Objective of the study. To elucidate the interactions between CSCs and the TME, highlighting their
roles in tumor progression, metastasis and treatment resistance, as well as the need for targeted
therapies.
Materials and Methods. An extensive review of the existing literature was conducted by gathering
and analyzing scientific articles sourced from multiple databases, including PubMed, HINARI, Google
Scholar and Medline.
Results: CSCs are key drivers in multiple aspects of tumor development, including the initiation of
tumor formation, its subsequent progression, metastasis and therapeutic resistance. Their intrinsic
resistance to conventional anticancer treatments significantly contributes to tumor relapse and
treatment failure. Several signaling pathways, including WNT/β-catenin, Hedgehog, Notch, nuclear
factor kappa B (NF-κB), JAK/STAT, transforming growth factor beta (TGF-β), phosphatidylinositol
3-kinase/protein kinase B (PI3K/AKT), and peroxisome proliferator-activated receptor (PPAR),
regulate CSCs function, influencing tumorigenesis, metastasis, and tumor heterogeneity. CSCs are
primarily located within specialized tumor niches, where hypoxia, aberrant angiogenesis, and chronic
inflammation promote their survival and expansion. Stromal cells, such as cancer-associated
fibroblasts (CAFs), mesenchymal stem cells (MSCs), endothelial cells, and adipocytes, contribute to
TME maintenance by stimulating angiogenesis, facilitating extracellular matrix (ECM) remodeling,
inducing therapeutic resistance, and enhancing metastatic dissemination. Within the tumor
microenvironment (TME), various immunosuppressive cell populations, including tumor-associated
macrophages (TAMs), myeloid-derived suppressor cells (MDSCs), cancer-associated fibroblasts
(CAFs), and regulatory T cells (Tregs), play a pivotal role in modulating immune responses. These
cellular components collectively suppress antitumor immune reactivity and create a permissive
environment that facilitates tumor progression and immune evasion.

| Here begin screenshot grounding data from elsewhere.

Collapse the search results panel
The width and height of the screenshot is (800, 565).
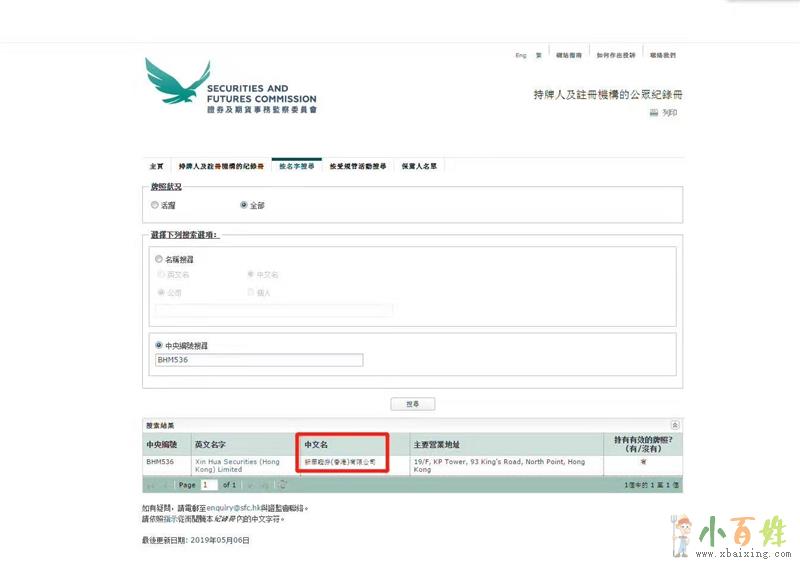(675, 425)
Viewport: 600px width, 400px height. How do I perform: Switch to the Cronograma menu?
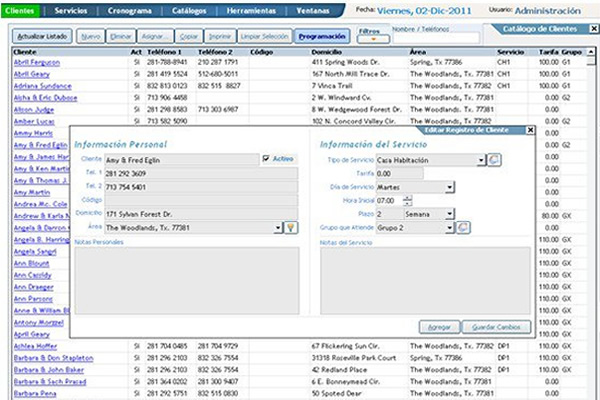coord(130,8)
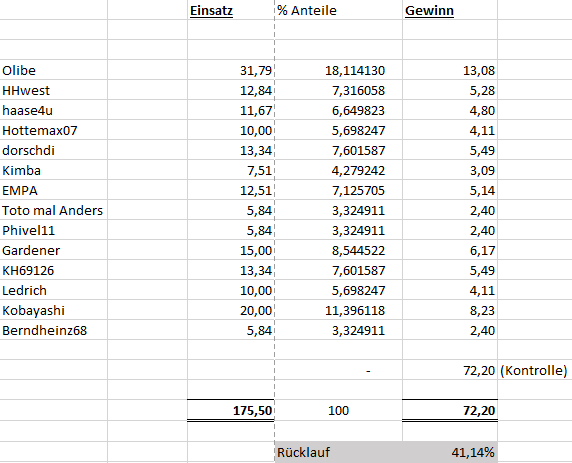Viewport: 572px width, 463px height.
Task: Select the Rücklauf label cell
Action: [339, 452]
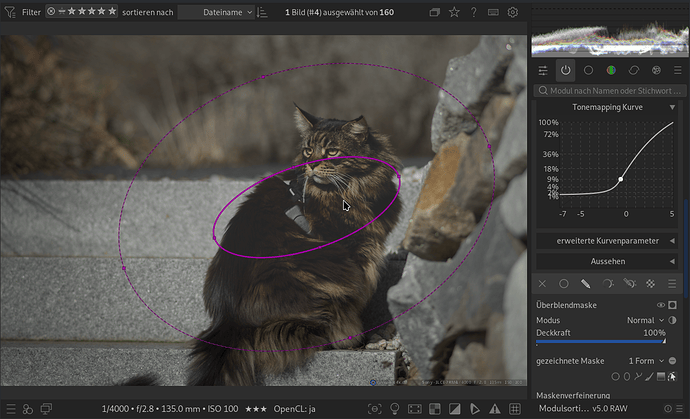Expand the Aussehen section
The image size is (690, 419).
point(608,261)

Conclusions: A bidirectional relationship is established between CSCs and the TME, where the TME
sustains CSCs survival, while CSCs modulate the structure of the TME, promoting an
immunosuppressive environment. These interactions compromise the efficacy of current cancer
therapies, emphasizing the need for novel therapeutic strategies targeting both CSCs and the TME,
ultimately improving treatment outcomes.